Dari survei ini, teknologi digital dan media sosial menjadi instrumen penting persebaran informasi. Sebanyak 54,87 persen generasi milenial mengakui bahwa sumber pengetahuan agama mereka dari internet dan media sosial. Pendidikan agama, tidak hanya bersumber dari pendidikan formal di sekolah dan universitas, namun juga dari ustaz-ulama yang memiliki akun interaktif di media sosial.

Narasi yang terbangun dalam lanskap keagamaan, terungkap betapa kebencian tersebar tanpa didasari pemahaman komprehensif atas liyan. Sebanyak 64,66 persen guru dan dosen memandang Ahmadiyah sebagai aliran Islam yang dibenci. Sementara, Syiah berada pada peringkat kedua sebagai aliran yang tidak disukai, pada skor 55,6 persen. Pada sisi lain, 44,72 persen guru dan dosen tidak setuju jika pemerintah melindungi Syiah dan Ahmadiyah.

Pada lingkaran siswa dan mahasiswa, pendidikan agama menjadi pintu masuk memahami keragaman dan cara pandang mereka terhadapa perbedaan. Ironisnya, sebanyak 48,95 persen responden menyebut bahwa pendidikan agama mempengaruhi mereka untuk tidak bergaul dengan pemeluk agama lain. Sementara, 58,5 persen responden siswa dan mahasiswa memiliki cara pandang keagamaan yang radikal.

Data ini menunjukkan gejala serius yang tidak bisa dianggap remeh. Setidaknya dalam beberapa tahun terakhir, kita mundur beberapa langkah dalam konteks literasi keagamaan yaitu berupa ketidaksanggupan memahami perbedaan.
Islam bagi mereka para penjustifikasi, Islam atau tidaknya orang lain adalah Islam harus sesuai standar yang mereka anut. Islam yang text minded berputar disekitar dalil naqli seraya menginjak-injak akal dan nalar jika itu dianggap bertentangan dengan teks-teks suci yang mereka anut dan mereka tafsirkan secara dangkal.

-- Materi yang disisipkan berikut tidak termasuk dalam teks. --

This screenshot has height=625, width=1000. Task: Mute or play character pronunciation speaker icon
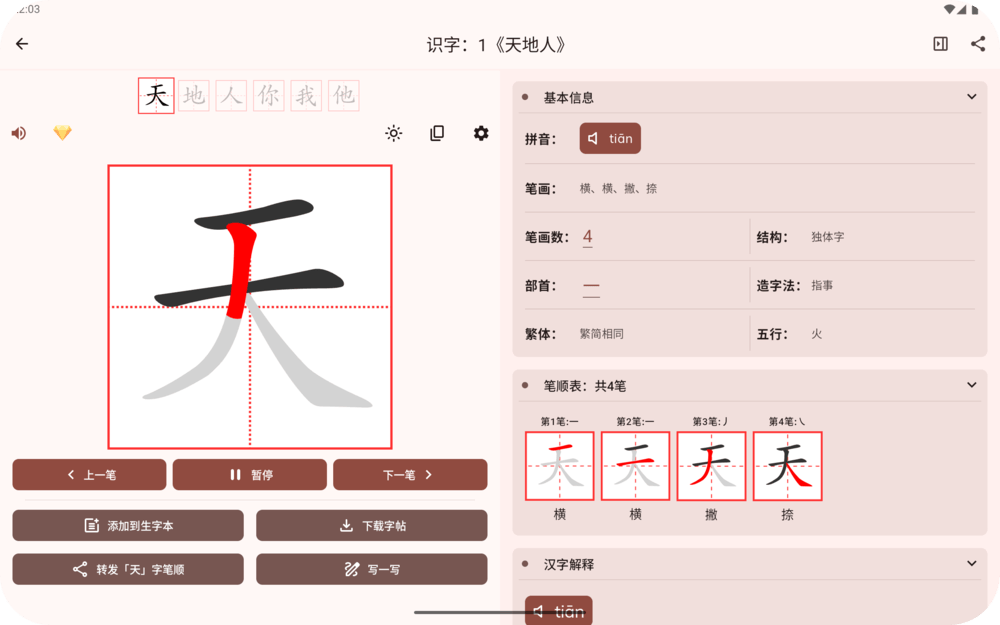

Islam bagi mereka adalah Islam yang marah, ngamukan dan tersulut sumbunya bila disenggol, semakin pendek sumbunya maka dianggap semakin besar ghirah (semangat) jihadnya. Mereka tidak pernah mau tahu dengan moderatisme dan toleransi, karena bagi mereka bersikap toleran dan menjunjung pluralitas adalah liberal dan penghianatan pada kaffahnya beragama. Semakin fanatik maka semakin kaffah, semakin ashobiyah (fanatik buta) semakin dianggap membela agama.

Sehingga siapapun yang berislam dengan penafsiran sesuai dengan mereka adalah pengikut Qur’an dan Sunnah. Sementara yang berbeda dari apa yang mereka dan para ulama mereka anut adalah kaum ingkar sunnah, dan tempatnya pasti neraka. Sungguh betapa mengerikannya pemahaman seperti ini.

Oleh karena itu, kita perlu oksigen penyegaran dari literasi keagamaan yang menghargai kebhinekaan, memandang perbedaan perbedaan (khilafiyah) sebagai rahmah. Kita membutuhkan penyegaran literasi keagamaan yang mencakup literasi keindonesiaan di dalamnya.